==== RECORDS SUPPLIED

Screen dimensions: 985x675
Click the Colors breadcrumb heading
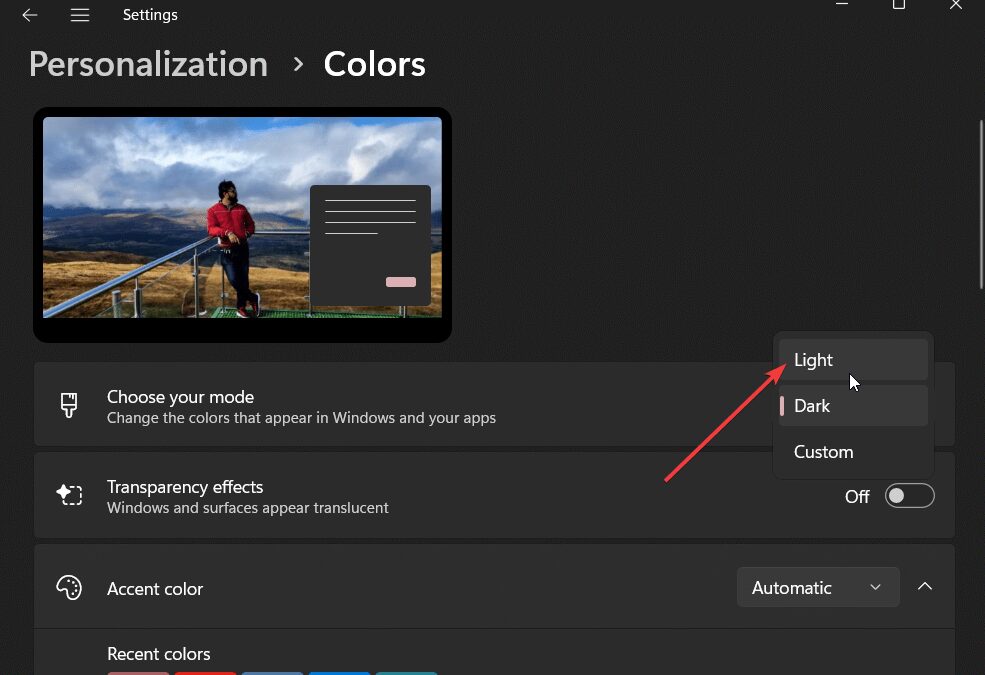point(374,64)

========
==== RECORDS SUPPLIED

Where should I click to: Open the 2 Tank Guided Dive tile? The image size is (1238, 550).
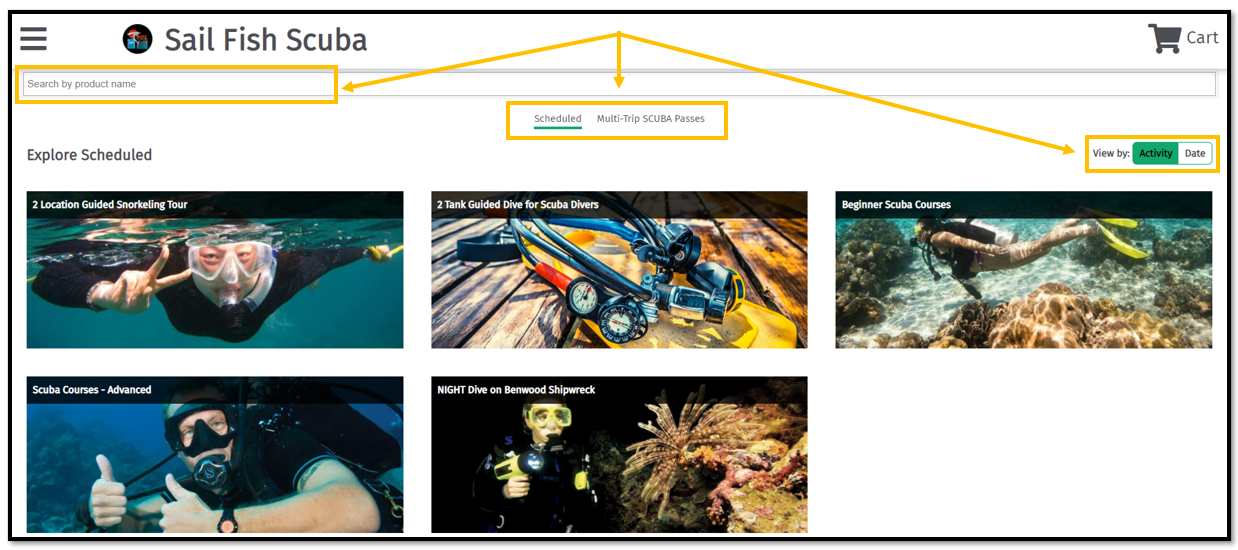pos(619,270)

========
==== RECORDS SUPPLIED

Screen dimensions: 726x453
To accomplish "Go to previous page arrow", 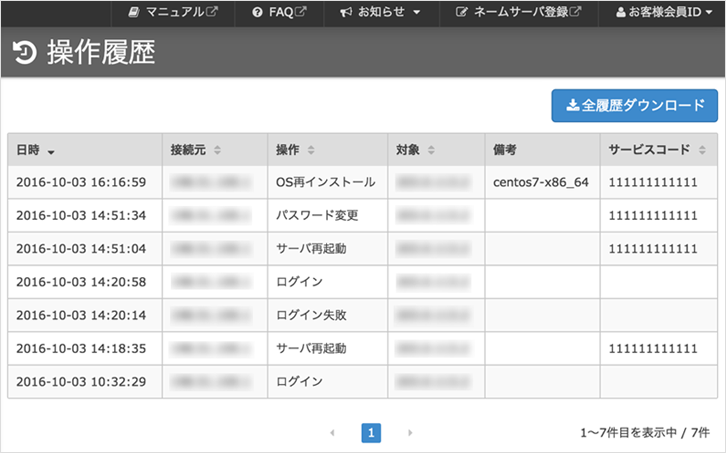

========

### WHAT TO WORK ON
In the records, count every line that includes "dimensions" and give the count alone.

### OUTPUT OF THE EXERCISE
2